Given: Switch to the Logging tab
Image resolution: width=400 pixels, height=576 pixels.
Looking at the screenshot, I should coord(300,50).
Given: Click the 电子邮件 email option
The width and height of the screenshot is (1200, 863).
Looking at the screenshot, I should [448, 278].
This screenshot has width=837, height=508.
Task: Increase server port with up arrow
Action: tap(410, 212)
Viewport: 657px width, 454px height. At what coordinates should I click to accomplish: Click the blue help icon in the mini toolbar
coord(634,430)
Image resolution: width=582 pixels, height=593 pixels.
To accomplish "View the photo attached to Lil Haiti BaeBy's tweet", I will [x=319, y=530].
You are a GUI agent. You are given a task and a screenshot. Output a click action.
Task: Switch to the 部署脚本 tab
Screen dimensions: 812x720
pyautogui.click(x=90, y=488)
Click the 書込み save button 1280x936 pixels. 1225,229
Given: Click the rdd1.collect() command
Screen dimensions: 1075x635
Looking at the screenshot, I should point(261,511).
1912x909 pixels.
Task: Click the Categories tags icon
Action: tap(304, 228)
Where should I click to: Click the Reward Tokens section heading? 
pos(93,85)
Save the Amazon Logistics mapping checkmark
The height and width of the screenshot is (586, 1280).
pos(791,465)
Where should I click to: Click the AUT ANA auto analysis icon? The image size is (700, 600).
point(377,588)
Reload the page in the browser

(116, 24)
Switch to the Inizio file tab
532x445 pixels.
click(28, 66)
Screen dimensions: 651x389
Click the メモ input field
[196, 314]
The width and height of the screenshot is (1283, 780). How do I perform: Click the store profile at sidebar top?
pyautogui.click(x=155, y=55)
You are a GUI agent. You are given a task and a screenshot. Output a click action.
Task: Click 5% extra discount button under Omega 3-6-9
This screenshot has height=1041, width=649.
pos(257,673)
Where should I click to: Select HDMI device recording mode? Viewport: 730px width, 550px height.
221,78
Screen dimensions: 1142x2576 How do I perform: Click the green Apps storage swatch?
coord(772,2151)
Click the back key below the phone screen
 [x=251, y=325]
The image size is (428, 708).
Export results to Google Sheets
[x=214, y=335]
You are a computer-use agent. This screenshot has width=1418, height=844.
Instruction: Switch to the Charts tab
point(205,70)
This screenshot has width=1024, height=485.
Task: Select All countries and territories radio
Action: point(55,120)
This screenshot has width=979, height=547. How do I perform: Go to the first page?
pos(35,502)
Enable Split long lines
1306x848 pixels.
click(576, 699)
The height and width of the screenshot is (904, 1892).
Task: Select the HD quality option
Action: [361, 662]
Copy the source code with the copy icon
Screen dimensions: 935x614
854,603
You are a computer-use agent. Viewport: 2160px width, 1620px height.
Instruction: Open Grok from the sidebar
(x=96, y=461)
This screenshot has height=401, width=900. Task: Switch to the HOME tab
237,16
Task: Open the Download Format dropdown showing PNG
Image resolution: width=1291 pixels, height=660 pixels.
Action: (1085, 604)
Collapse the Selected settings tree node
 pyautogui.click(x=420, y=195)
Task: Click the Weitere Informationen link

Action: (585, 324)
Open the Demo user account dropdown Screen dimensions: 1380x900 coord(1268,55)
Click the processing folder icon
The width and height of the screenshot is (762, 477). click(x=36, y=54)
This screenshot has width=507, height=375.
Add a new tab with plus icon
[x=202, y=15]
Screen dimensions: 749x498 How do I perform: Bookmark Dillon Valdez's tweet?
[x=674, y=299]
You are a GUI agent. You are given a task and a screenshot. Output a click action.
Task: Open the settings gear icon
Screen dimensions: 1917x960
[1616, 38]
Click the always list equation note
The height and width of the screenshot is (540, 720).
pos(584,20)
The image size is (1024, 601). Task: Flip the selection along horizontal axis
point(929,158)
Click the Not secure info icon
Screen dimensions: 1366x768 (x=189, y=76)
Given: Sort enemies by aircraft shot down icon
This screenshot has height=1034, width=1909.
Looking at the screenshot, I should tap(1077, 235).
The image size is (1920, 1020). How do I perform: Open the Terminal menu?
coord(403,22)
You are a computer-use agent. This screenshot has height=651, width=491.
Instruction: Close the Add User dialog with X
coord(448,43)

- - - - - - -

**AIM OF THE EXERCISE**. The records above are to be set down again exactly as written.

**EXERCISE RESPONSE**.
Given: Switch to the Logging tab
Image resolution: width=400 pixels, height=576 pixels.
Looking at the screenshot, I should coord(300,50).
Given: Click the 电子邮件 email option
The width and height of the screenshot is (1200, 863).
Looking at the screenshot, I should [448, 278].
This screenshot has width=837, height=508.
Task: Increase server port with up arrow
Action: tap(410, 212)
Viewport: 657px width, 454px height. At what coordinates should I click to accomplish: Click the blue help icon in the mini toolbar
coord(634,430)
Image resolution: width=582 pixels, height=593 pixels.
To accomplish "View the photo attached to Lil Haiti BaeBy's tweet", I will [x=319, y=530].
You are a GUI agent. You are given a task and a screenshot. Output a click action.
Task: Switch to the 部署脚本 tab
Screen dimensions: 812x720
pyautogui.click(x=90, y=488)
Click the 書込み save button 1280x936 pixels. 1225,229
Given: Click the rdd1.collect() command
Screen dimensions: 1075x635
Looking at the screenshot, I should point(261,511).
1912x909 pixels.
Task: Click the Categories tags icon
Action: tap(304, 228)
Where should I click to: Click the Reward Tokens section heading? 
pos(93,85)
Save the Amazon Logistics mapping checkmark
The height and width of the screenshot is (586, 1280).
pos(791,465)
Where should I click to: Click the AUT ANA auto analysis icon? The image size is (700, 600).
point(377,588)
Reload the page in the browser

(116, 24)
Switch to the Inizio file tab
532x445 pixels.
click(28, 66)
Screen dimensions: 651x389
Click the メモ input field
[196, 314]
The width and height of the screenshot is (1283, 780). How do I perform: Click the store profile at sidebar top?
pyautogui.click(x=155, y=55)
You are a GUI agent. You are given a task and a screenshot. Output a click action.
Task: Click 5% extra discount button under Omega 3-6-9
This screenshot has height=1041, width=649.
pos(257,673)
Where should I click to: Select HDMI device recording mode? Viewport: 730px width, 550px height.
221,78
Screen dimensions: 1142x2576 How do I perform: Click the green Apps storage swatch?
coord(772,2151)
Click the back key below the phone screen
 [x=251, y=325]
The image size is (428, 708).
Export results to Google Sheets
[x=214, y=335]
You are a computer-use agent. This screenshot has width=1418, height=844.
Instruction: Switch to the Charts tab
point(205,70)
This screenshot has width=1024, height=485.
Task: Select All countries and territories radio
Action: point(55,120)
This screenshot has width=979, height=547. How do I perform: Go to the first page?
pos(35,502)
Enable Split long lines
1306x848 pixels.
click(576, 699)
The height and width of the screenshot is (904, 1892).
Task: Select the HD quality option
Action: [361, 662]
Copy the source code with the copy icon
Screen dimensions: 935x614
854,603
You are a computer-use agent. Viewport: 2160px width, 1620px height.
Instruction: Open Grok from the sidebar
(x=96, y=461)
This screenshot has height=401, width=900. Task: Switch to the HOME tab
237,16
Task: Open the Download Format dropdown showing PNG
Image resolution: width=1291 pixels, height=660 pixels.
Action: (1085, 604)
Collapse the Selected settings tree node
 pyautogui.click(x=420, y=195)
Task: Click the Weitere Informationen link

Action: (585, 324)
Open the Demo user account dropdown Screen dimensions: 1380x900 coord(1268,55)
Click the processing folder icon
The width and height of the screenshot is (762, 477). click(x=36, y=54)
This screenshot has width=507, height=375.
Add a new tab with plus icon
[x=202, y=15]
Screen dimensions: 749x498 How do I perform: Bookmark Dillon Valdez's tweet?
[x=674, y=299]
You are a GUI agent. You are given a task and a screenshot. Output a click action.
Task: Open the settings gear icon
Screen dimensions: 1917x960
[1616, 38]
Click the always list equation note
The height and width of the screenshot is (540, 720).
pos(584,20)
The image size is (1024, 601). Task: Flip the selection along horizontal axis
point(929,158)
Click the Not secure info icon
Screen dimensions: 1366x768 (x=189, y=76)
Given: Sort enemies by aircraft shot down icon
This screenshot has height=1034, width=1909.
Looking at the screenshot, I should tap(1077, 235).
The image size is (1920, 1020). How do I perform: Open the Terminal menu?
coord(403,22)
You are a computer-use agent. This screenshot has height=651, width=491.
Instruction: Close the Add User dialog with X
coord(448,43)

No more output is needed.